-- Doel van de opdracht --
Beantwoord de volgende vragen aan de hand van de tekst over het herstel van octrooien en reserves:
1. Bij besluit van welke datum heeft de Koning het stelsel van octrooien en reserves hersteld?
2. Van welke uitgave is bij besluit van 30 Julij de uitgave gereserveerd?
3. Gedurende hoeveel jaren was de betreffende daad volgens de tekst geoorloofd geweest?

-- Verstrekte tekst --
__________

Neen, dergelijke eenvoudige waarheden zullen door dezen Raad niet over het hoofd worden gezien en de wet zal hier niet ten behoeve van den Staat worden weggeredeneerd.
Maar de Koning heeft, bij besluit van 2 Julij 1822, het stelsel van octrooijen en reserves hersteld, en de straffen bij de wet van 25 Januarij 1817 vastgesteld, toepasselijk verklaard op den nadruk van zoodanige stukken, waarvan hij de uitgave ten behoeve der Lands-Drukkerij zoude reserveren, of bij speciale vergunning aan particulieren afstaan, en bij besluit van 30 Julij is de uitgave van het Staatsblad zoo gezamenlijk als afzonderlijk gereserveerd.
Indien bij ons de regel gold: si veut le Roi, si veut la Loi; indien bij ons de Koning eene daad, die gedurende acht jaren was geoorloofd, op eens konde maken tot eene overtreding, waarop hij willekeurig of de straffen bij de wet van 1817 op den nadruk of eene der meer klemmende straffen bij het poenaal Wetboek daargesteld, konde toepasselijk verklaren, dan nog zoude ik de Geldersche vonnissen, wegens verkrachting der wet, aanklagen, want ik vraag het, waar is bij die Koninklijke besluiten gederogeerd aan art. 6 der wet, aan de voorwaarden zonder welke geene reserve baat?

__________

-- Verstrekte gegevens --
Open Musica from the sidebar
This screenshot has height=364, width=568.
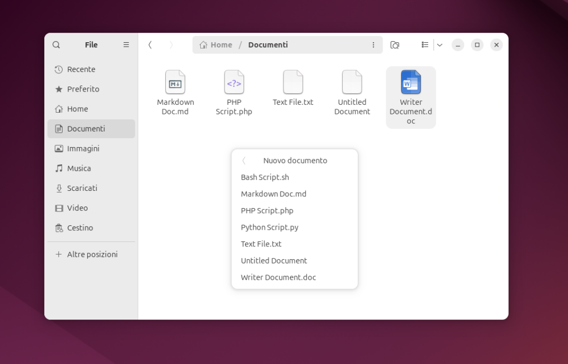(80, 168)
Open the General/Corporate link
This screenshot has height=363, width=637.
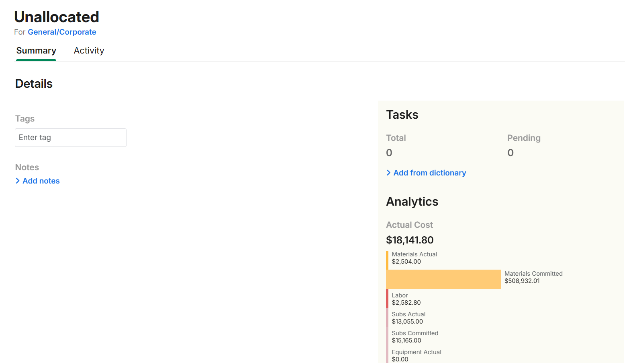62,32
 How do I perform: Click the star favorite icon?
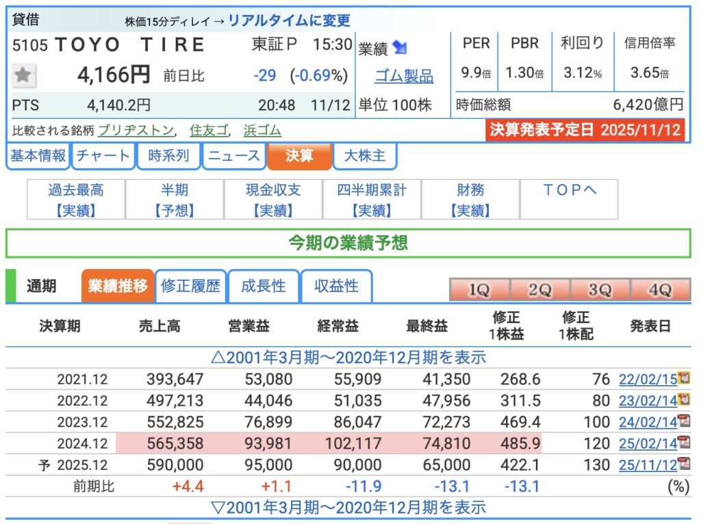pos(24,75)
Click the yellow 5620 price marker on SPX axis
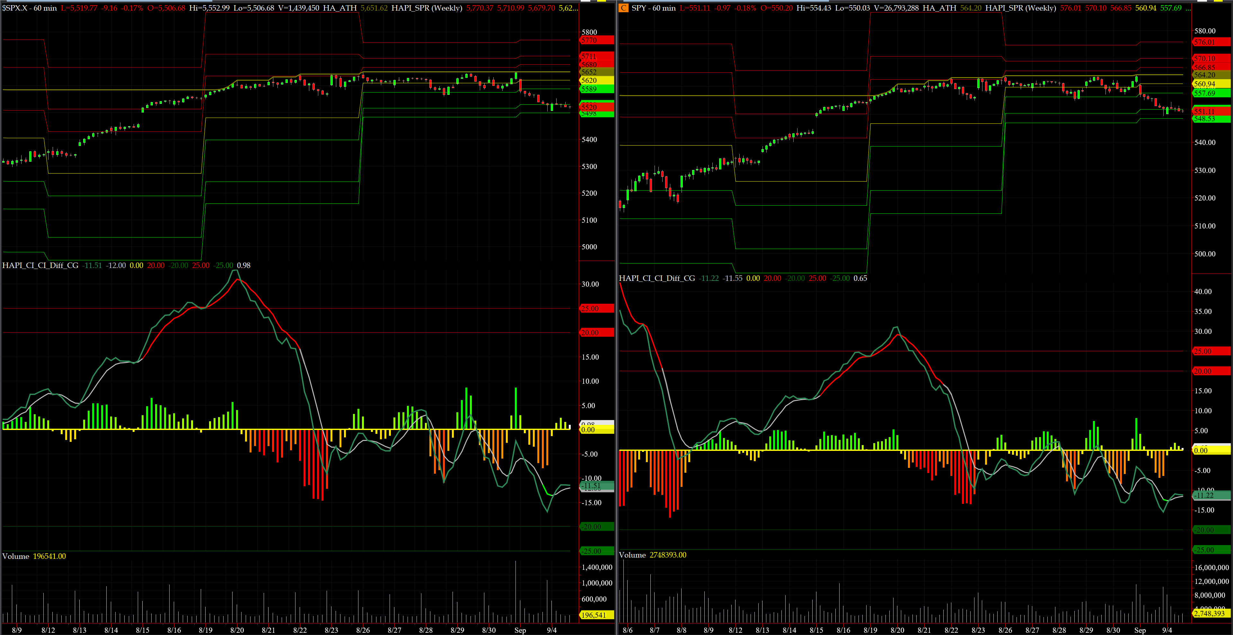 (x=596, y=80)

__________

-- Antwoord op opdracht --
1. Bij besluit van 2 Julij 1822.
2. Van het Staatsblad, zowel gezamenlijk als afzonderlijk.
3. Gedurende acht jaren.